Business Energy

Mexico prepares to list oil fields open to foreign bids

Susana Gonzalez/Bloomberg
Gas flares from a tower on a drilling rig operated by Pemex in the Bay of Campeche. The risks and geology of the shallow bay are well known, and it might attract the most bidding interest as Mexico opens its fields to foreign investors.

WASHINGTON — Key details of Mexico’s overhaul of its energy industry will come into focus on Wednesday, when longtime oil monopoly Pemex learns which fields it gets to keep for future exploration.

By week’s end, the Ministry of Energy will announce areas to be opened to foreign investors in an initial round of bidding to take place early next year, Mexico’s ambassador to the U.S., Eduardo Medina Mora, said Tuesday.

“There is very strong interest across the board,” he told a handful of reporters at the embassy near the White House.

Just how much of Pemex’s current holdings the company gets to keep remains unclear for now. It asked for “a lot,” the ambassador said.

President Enrique Peña Nieto pushed through constitutional amendments last year that ended 75 years of state control over the energy sector. Last week, the Mexican Congress approved legislation to put the reforms into effect.

“This is not a minor change,” Medina Mora said.

The Mexican government had until mid-September to decide what fields Pemex will retain. At a signing ceremony for the energy laws on Monday, Peña Nieto announced an expedited schedule. Mexico estimates it has 90 billion barrels of oil and natural gas reserves, ranking it among the world’s top producers.

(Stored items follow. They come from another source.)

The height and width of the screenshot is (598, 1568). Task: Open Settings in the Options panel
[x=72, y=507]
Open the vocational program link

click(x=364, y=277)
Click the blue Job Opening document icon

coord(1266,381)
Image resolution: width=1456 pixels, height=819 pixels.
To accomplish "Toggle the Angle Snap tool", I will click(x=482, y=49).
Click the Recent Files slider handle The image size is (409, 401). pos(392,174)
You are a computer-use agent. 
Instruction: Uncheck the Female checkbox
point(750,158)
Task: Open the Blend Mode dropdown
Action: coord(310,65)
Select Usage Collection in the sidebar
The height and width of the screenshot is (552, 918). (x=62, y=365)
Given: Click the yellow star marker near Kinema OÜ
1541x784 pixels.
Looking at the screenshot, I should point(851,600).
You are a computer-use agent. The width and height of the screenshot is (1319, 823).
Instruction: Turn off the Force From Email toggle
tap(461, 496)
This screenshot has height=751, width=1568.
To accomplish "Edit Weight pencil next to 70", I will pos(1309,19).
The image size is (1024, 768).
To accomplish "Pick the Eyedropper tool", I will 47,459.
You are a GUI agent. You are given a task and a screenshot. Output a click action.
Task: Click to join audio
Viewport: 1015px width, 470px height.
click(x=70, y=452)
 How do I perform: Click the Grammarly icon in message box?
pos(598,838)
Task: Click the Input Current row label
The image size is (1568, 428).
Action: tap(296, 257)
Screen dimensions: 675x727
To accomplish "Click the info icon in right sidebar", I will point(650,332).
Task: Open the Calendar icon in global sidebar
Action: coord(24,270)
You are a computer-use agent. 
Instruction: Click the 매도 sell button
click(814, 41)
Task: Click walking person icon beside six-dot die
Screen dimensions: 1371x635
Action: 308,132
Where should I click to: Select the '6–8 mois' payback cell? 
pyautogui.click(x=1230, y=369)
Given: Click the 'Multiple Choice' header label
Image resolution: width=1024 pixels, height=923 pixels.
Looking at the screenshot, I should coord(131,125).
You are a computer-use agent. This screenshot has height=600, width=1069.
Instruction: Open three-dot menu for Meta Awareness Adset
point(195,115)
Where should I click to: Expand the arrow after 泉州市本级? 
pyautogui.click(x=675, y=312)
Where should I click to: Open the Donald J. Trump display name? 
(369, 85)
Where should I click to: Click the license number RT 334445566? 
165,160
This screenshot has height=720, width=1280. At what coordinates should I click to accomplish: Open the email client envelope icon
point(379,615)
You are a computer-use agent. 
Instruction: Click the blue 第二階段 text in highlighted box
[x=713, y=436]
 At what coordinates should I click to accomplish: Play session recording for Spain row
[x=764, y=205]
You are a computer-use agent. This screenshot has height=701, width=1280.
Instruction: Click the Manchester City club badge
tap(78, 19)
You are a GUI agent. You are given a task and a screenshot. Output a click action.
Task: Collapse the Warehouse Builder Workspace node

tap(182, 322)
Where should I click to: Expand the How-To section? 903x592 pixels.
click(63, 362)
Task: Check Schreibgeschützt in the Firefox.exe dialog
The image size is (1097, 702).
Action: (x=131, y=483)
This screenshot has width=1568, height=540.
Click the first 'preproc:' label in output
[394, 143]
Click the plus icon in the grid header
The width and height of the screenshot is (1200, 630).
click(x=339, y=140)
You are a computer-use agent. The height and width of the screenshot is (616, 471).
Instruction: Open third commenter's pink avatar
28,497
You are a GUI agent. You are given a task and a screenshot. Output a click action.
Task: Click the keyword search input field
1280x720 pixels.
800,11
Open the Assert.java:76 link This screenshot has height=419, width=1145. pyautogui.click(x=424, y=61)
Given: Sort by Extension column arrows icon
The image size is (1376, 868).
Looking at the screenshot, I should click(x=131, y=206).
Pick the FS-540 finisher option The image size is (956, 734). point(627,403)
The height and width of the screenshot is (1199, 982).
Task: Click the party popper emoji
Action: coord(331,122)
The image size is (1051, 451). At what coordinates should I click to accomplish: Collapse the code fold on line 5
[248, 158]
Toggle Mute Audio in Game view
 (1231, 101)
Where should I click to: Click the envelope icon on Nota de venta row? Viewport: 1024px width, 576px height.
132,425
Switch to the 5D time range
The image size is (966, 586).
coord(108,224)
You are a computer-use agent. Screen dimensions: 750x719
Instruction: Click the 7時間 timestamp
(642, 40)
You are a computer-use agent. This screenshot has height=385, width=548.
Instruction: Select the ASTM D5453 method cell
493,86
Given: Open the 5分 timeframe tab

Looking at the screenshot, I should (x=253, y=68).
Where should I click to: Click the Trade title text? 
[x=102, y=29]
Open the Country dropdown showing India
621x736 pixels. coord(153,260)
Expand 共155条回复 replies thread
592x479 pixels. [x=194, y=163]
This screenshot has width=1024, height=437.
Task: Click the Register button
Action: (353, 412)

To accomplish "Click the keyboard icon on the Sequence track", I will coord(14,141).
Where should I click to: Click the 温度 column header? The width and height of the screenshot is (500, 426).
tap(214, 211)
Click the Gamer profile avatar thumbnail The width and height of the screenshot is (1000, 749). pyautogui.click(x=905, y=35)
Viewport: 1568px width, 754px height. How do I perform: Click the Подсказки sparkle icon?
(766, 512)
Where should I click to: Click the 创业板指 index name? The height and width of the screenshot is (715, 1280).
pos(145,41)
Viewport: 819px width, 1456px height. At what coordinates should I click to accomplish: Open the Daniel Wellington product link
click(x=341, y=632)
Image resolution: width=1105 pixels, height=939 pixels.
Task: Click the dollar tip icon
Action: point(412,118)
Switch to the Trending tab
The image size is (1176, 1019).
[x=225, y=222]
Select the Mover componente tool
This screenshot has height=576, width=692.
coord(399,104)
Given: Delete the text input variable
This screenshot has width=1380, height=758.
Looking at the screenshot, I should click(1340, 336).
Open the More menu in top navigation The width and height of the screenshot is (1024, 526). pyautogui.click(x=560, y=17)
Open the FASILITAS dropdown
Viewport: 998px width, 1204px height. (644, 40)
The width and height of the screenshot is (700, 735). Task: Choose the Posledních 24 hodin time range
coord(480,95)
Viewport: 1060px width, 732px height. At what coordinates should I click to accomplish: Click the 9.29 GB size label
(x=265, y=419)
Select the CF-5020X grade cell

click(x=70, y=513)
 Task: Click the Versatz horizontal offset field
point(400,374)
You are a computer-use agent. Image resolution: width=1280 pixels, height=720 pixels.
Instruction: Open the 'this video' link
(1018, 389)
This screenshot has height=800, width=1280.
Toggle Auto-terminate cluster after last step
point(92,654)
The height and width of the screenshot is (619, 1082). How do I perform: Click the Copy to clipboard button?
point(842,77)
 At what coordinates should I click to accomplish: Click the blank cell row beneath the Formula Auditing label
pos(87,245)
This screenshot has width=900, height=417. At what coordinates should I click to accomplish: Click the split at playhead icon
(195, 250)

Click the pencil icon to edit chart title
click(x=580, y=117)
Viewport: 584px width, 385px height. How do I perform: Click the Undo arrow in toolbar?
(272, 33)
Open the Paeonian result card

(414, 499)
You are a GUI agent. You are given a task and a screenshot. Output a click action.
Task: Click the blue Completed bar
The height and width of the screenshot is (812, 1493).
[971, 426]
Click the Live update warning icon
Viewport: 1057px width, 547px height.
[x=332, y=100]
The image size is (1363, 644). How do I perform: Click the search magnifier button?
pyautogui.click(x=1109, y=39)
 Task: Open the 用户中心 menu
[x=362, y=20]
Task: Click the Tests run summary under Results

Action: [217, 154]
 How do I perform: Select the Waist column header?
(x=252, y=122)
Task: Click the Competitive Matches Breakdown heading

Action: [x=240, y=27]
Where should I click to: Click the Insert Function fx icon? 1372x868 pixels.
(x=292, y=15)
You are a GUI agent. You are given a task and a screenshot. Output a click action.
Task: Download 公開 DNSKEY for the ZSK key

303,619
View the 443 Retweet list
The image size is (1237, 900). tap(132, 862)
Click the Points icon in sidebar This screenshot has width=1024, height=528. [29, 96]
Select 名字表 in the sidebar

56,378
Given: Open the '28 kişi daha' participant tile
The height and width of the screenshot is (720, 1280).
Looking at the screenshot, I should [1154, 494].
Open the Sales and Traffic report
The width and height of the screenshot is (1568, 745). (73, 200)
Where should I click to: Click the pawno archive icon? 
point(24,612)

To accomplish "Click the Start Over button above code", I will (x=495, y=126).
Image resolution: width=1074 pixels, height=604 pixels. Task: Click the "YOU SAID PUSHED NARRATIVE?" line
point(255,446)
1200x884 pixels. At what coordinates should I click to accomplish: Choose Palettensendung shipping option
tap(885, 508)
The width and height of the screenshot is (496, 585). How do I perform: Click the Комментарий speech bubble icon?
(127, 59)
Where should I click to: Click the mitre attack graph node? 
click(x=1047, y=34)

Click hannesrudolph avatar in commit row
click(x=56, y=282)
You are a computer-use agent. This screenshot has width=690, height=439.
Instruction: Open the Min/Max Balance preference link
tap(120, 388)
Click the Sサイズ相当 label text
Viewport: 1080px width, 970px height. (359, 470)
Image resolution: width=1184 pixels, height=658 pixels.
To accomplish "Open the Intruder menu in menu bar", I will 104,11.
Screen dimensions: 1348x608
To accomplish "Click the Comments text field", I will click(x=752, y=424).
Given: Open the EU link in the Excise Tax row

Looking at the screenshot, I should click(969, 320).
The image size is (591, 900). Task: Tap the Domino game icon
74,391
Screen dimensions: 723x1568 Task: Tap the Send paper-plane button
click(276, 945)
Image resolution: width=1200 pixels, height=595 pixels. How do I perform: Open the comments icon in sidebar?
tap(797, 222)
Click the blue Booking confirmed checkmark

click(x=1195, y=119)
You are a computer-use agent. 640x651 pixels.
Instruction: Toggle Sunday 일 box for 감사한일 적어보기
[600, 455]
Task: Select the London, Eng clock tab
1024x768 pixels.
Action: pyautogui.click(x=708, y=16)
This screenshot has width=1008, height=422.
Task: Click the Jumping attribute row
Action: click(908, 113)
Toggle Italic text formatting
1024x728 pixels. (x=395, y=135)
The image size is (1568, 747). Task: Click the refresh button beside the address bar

Mineral deposits are publicly owned in Mexico. But the country lacks the infrastructure to exploit deepwater fields in the Gulf of Mexico and shale deposits like the Eagle Ford Shale in South Texas. Pemex oil production has dropped more than 20 percent in the last decade, to 2.4 million barrels a day.

To unleash the potential, foreign investment is viewed as critical, though it will come with some upheaval and uncertainty.

“We need more resources, different technologies and a much more decentralized approach. ... We need — you name it — geologists, petroleum engineers, welders, regulators,” Medina Mora said.

Mexican authorities have no idea how much revenue will eventually roll in. Licensing fees collected in this and later rounds of bidding will probably be modest compared with the royalties collected later, as new fields are developed and older fields are squeezed for more production, thanks to advanced technology that currently is out of Pemex’s reach.

Bidding will take place during the first quarter of 2015 for fields identified this week for the first round, Medina Mora said. That gives foreign and Mexican entities time to assess the geology and risks.

There will be several rounds of bidding, reflecting the complexity of the many areas of Mexico ripe for exploration.

He couldn’t predict who will bid, or when or where drilling might begin. But he speculated that drilling probably would start in established fields, such as the shallow waters of the Bay of Campeche, where the risks and geology are relatively well known.

He also predicted high interest in the shale formations south of the Rio Grande near the Eagle Ford formation.

“It is only natural,” he said.

Deep-sea drilling involves greater investment and risk, he noted, so that probably will come later.

The former attorney general, who was deeply involved in the drug war under former President Felipe Calderón, acknowledged that would-be foreign investors are eyeing the security situation in northern Mexico. But he said, “when you have investment and equipment and people, you can sustain the security effort. I don’t think that’s going to be a major concern.”